Looked a real threat early in the season, when he was playing as a trequartista with complete freedom in Cersei Lannister’s otherwise defensively-orientated side, but completely lost his way after a few standout performances.

You simply can’t rely on a player like Greyjoy: divisive in the dressing room, often doesn’t live up to his considerable wage packet and will fluctuate wildly from one game to the next, from the most dangerous player on the pitch to completely and utterly ineffectual.

He remains somewhere between Mesut Ozil and a rugby union social sec who has polished off four litres of Frosty Jack’s and gone to a fancy dress party as Johnny Depp in Pirates of the Caribbean, despite having never seen Pirates of the Caribbean.

Or knowing what a pirate is.

Bran Stark

Another player that has flattered to deceive, Bran is a midfield orchestrator with unparalleled vision that has long since failed to live up to his own rather lofty expectations.

A complete passenger more often than not, pretty much since he lost his midfield water-carrier Hodor that used to play alongside him, it is unsurprising that he will now retire at an early age to start his coaching badges and work his way up the managerial ladder.

As he is a privileged white man, he doesn’t need to move to a less reputable league and will instead be immediately handed the single best job available, despite being dangerously under-qualified.

Years on we will look back at his career-defining injury at the hands of Jaime Lannister, an off the ball shove that sent the young Stark crashing into advertising hoardings and crippled him permanently, and wonder just what might have been.

Just imagine a goth Juan Roman Riquelme.
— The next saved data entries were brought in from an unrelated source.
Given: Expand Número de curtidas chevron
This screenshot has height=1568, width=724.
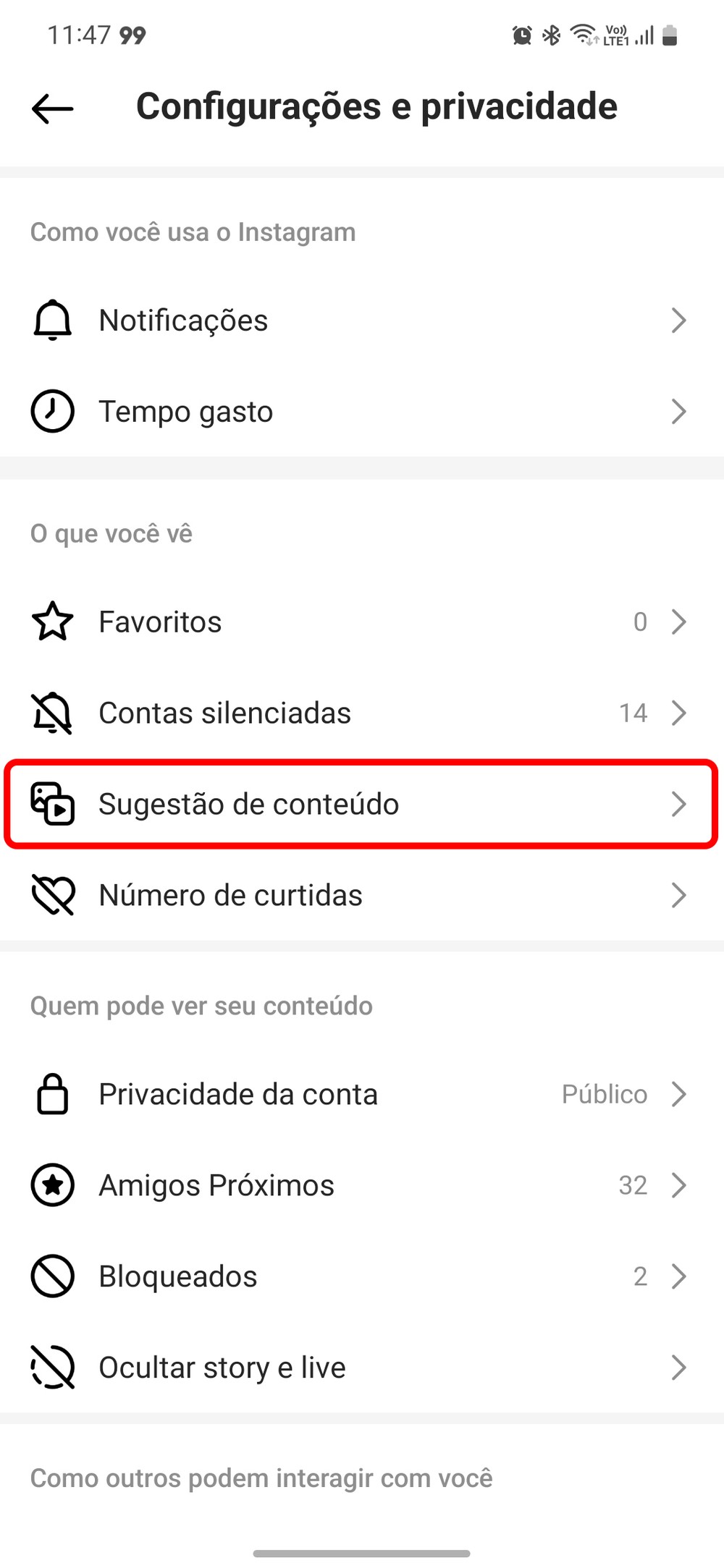Looking at the screenshot, I should pyautogui.click(x=678, y=895).
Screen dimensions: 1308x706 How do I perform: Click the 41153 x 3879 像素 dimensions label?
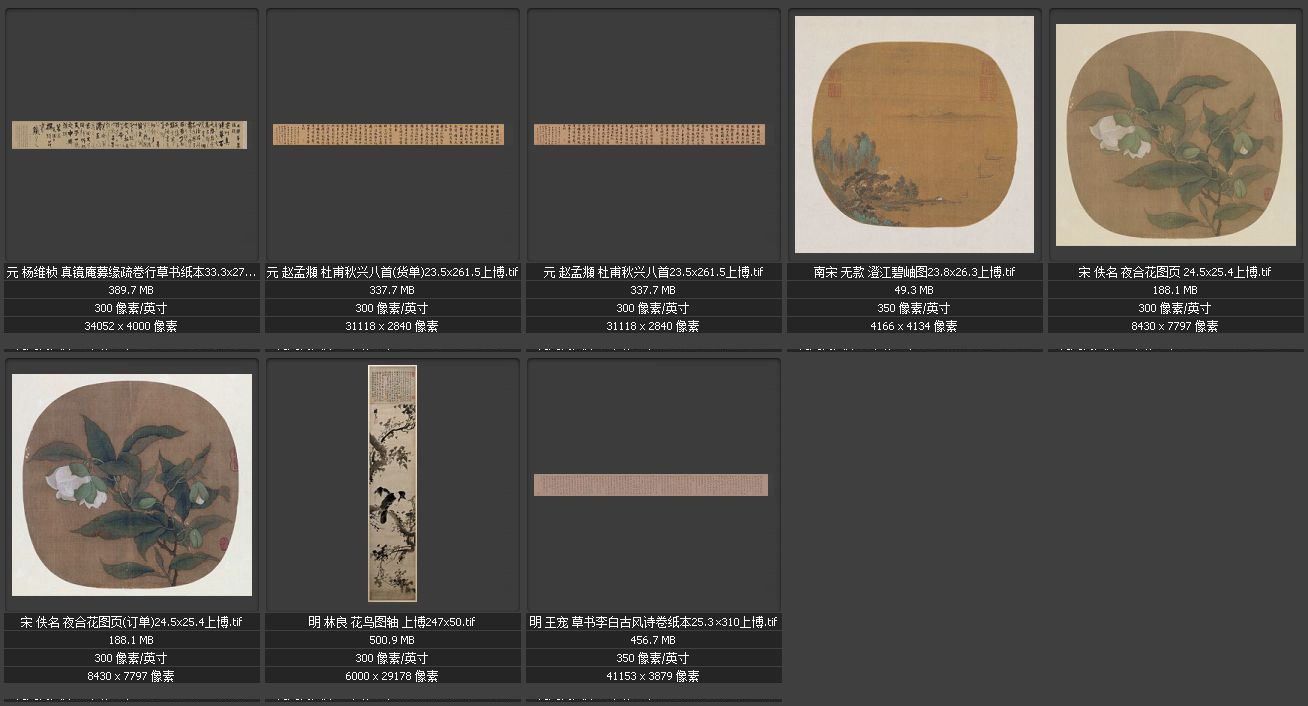click(653, 676)
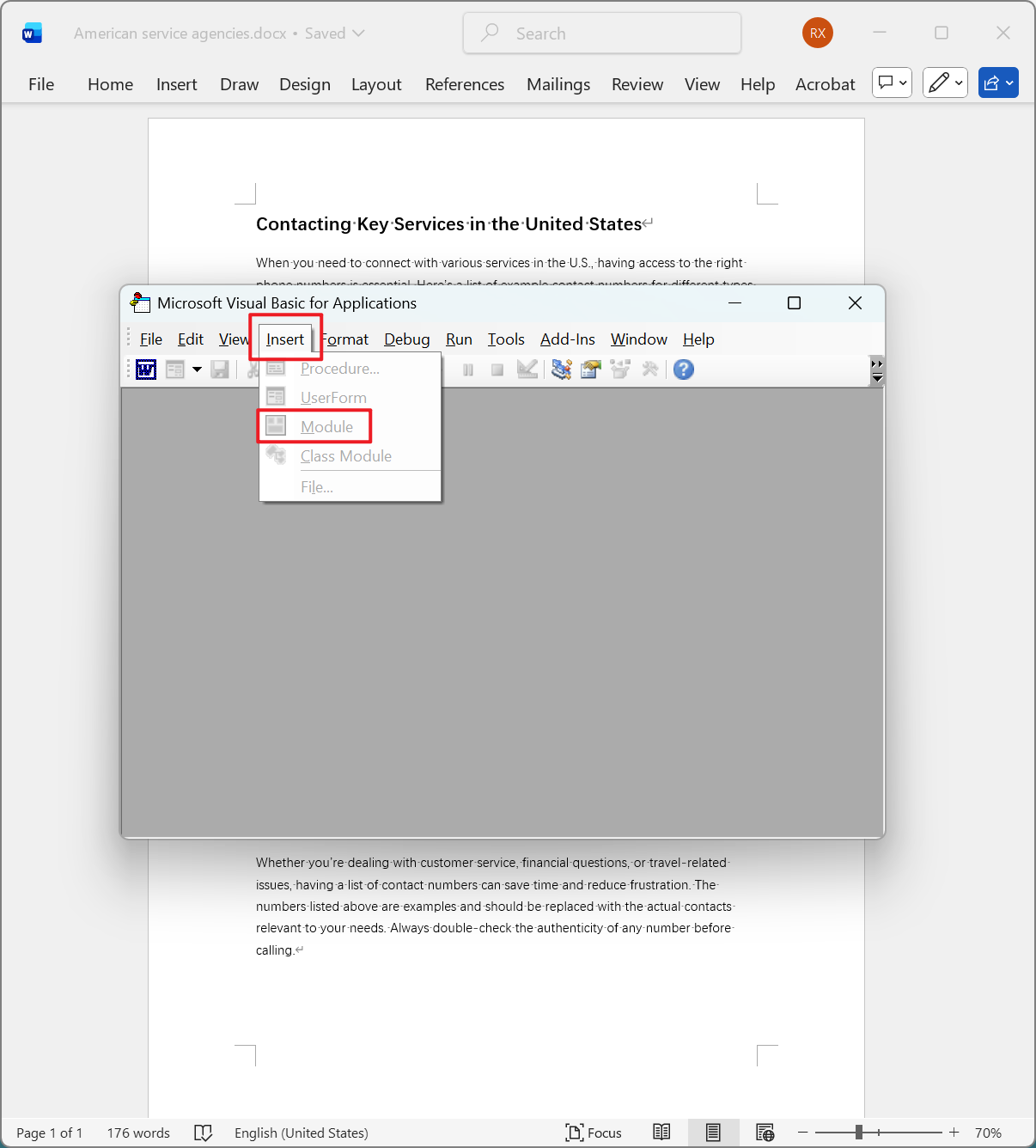Insert a new Module from the menu
1036x1148 pixels.
point(326,426)
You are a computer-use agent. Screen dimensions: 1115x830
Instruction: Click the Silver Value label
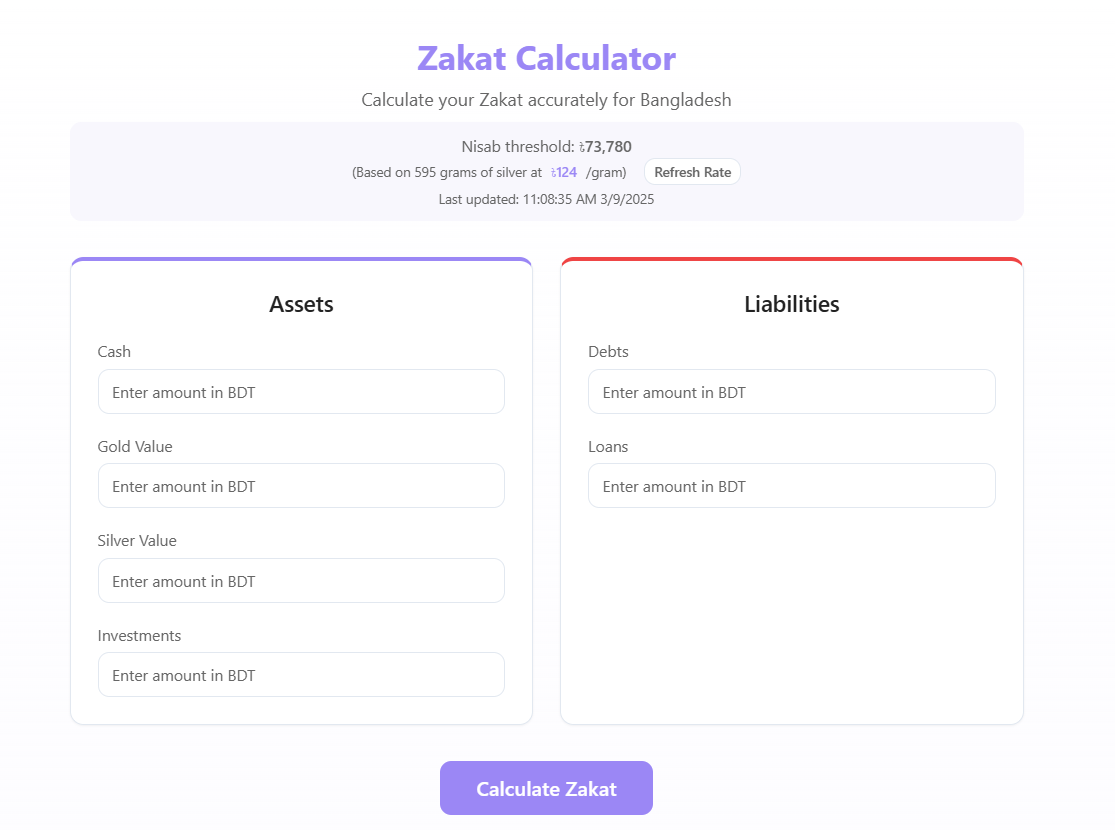(137, 541)
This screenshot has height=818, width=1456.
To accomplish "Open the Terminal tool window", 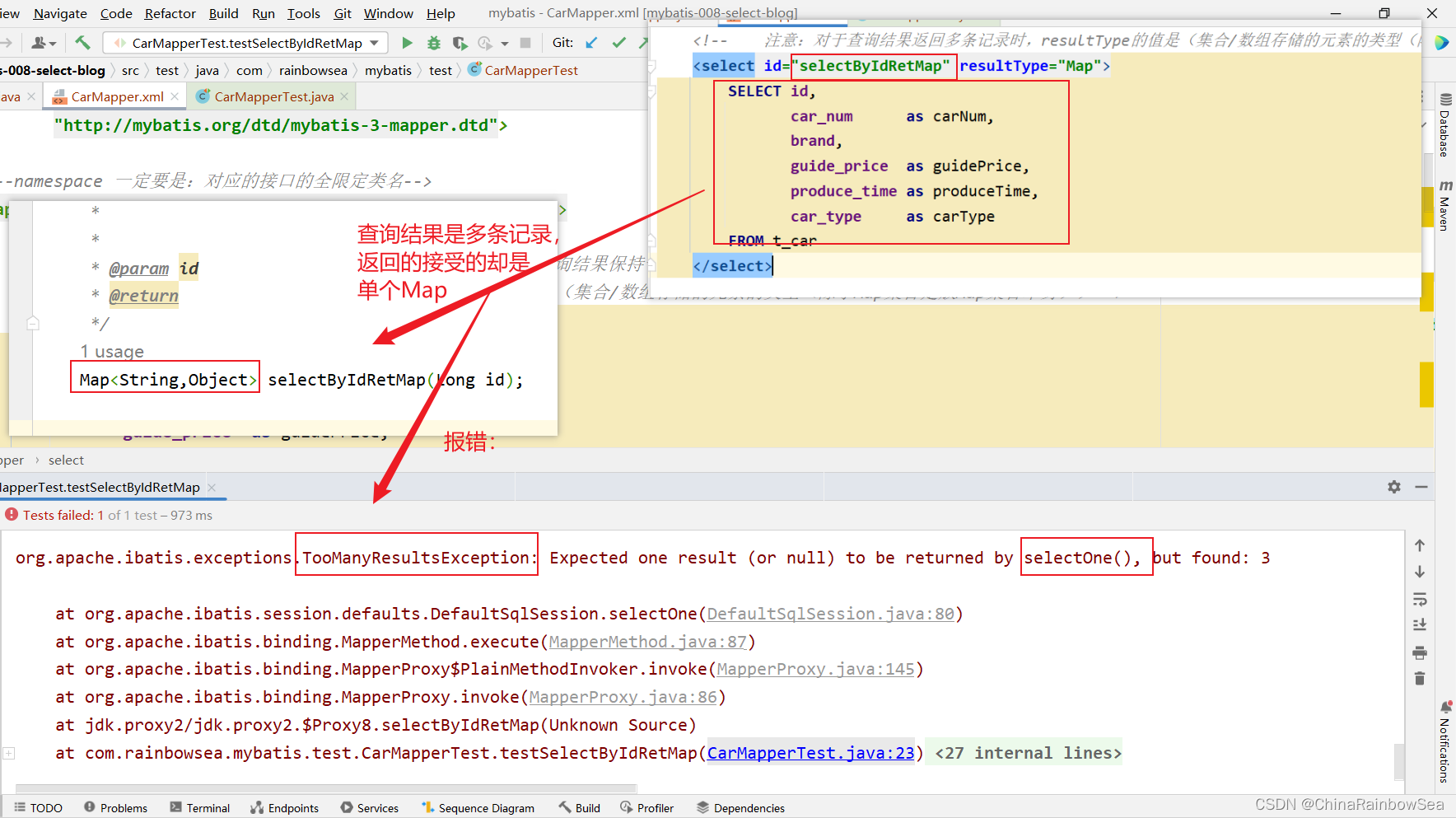I will coord(200,808).
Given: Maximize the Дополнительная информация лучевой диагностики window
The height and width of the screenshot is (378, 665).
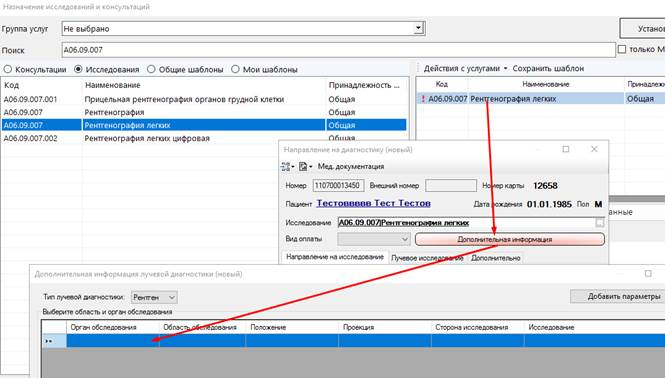Looking at the screenshot, I should pyautogui.click(x=648, y=274).
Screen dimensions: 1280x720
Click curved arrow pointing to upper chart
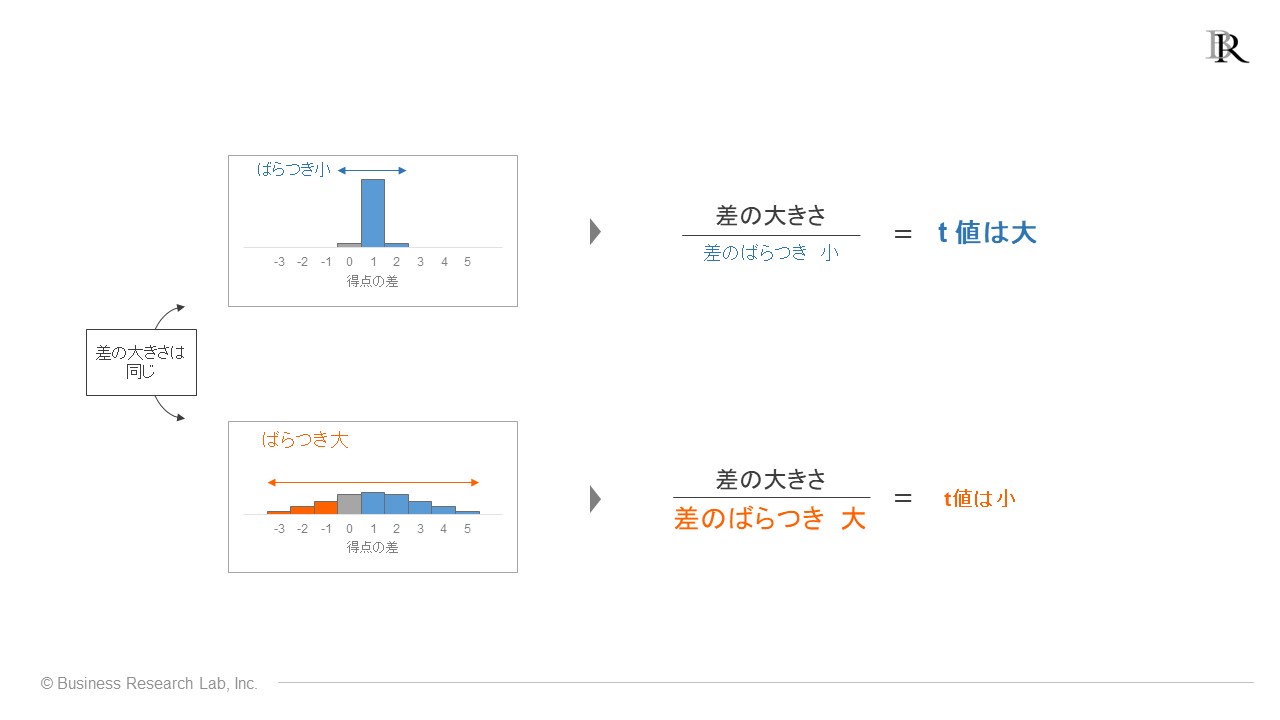pos(169,316)
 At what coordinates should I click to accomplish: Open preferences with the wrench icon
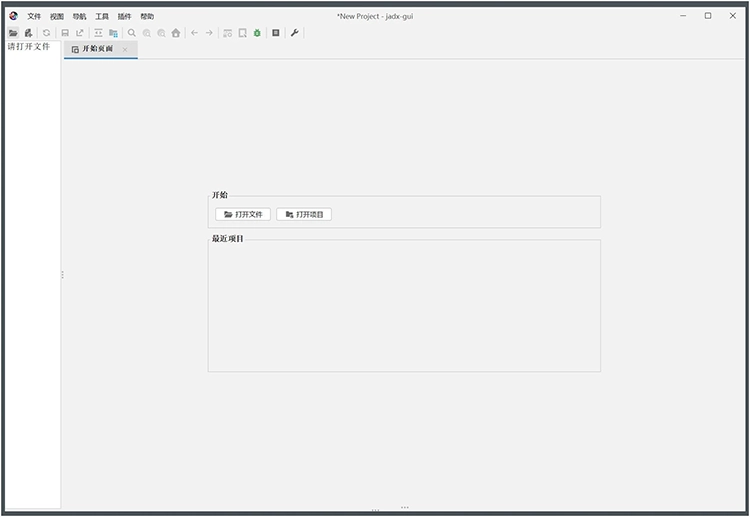(295, 33)
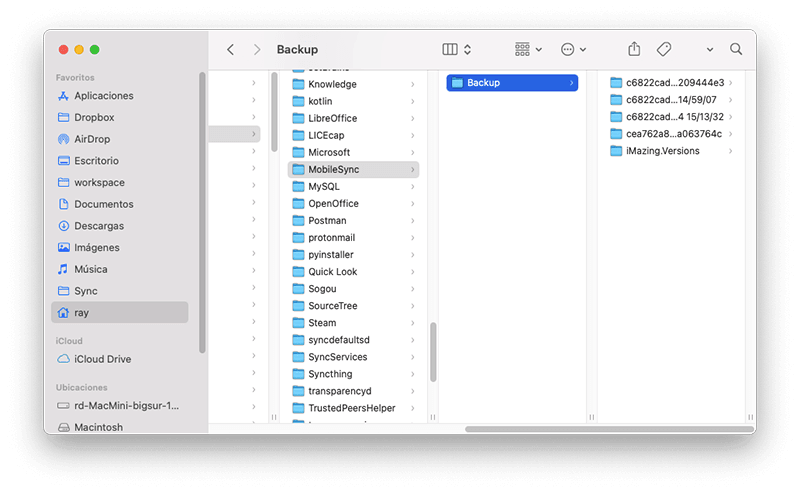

I honestly can’t believe we were robbed of that.

Melisandre

The flamboyant attacking midfielder went out on a high this season, finally leaving behind all the controversy that has plagued her career: from attempting to drain an opposition players’ blood using leeches to having her original birth certificate discovered and the footballing world realising that she is several hundred years older than she had been making out.

Despite this, her ability to create a moment of magic out of nothing has always been appreciated by the purists amongst us.

Ser Bronn of the Blackwater

A player sitting out a season due to ongoing contract disputes and excessive wage demands is never a good look, and so it proved with Bronn, who would surely have been guaranteed a place in the Team of the Season had he actually played some games rather than throwing his toys out the pram because he wanted a castle.

A completely waste, both for the fans and the box-to-box midfielder himself. But still nothing compared to this next guy.

Jon Snow

Perhaps the most frustrating player of them all.

We know he has the talent but time and time again he makes extremely poor decisions on the ball and often goes wandering out of position in cinematic slow-motion montages, leaving his team completely exposed.

It appears that management has finally lost faith in a player once tipped to be the next big thing and a bit like Freddy Adu, who found himself in the Finnish Veikkausliiga a few years back, he has now been cast into the wilderness to find himself a new club all over again.

His performances this season leave his reputation in tatters and it will be a surprise if anyone is willing to take a punt on Snow at this stage, seemingly too old to be coached into the player we once hoped he would be.

At least we won’t have to look at his stupid, mopey face whenever he gives the ball away ever again.

At least now Freddy Adu won’t feel like such a singular disappointment.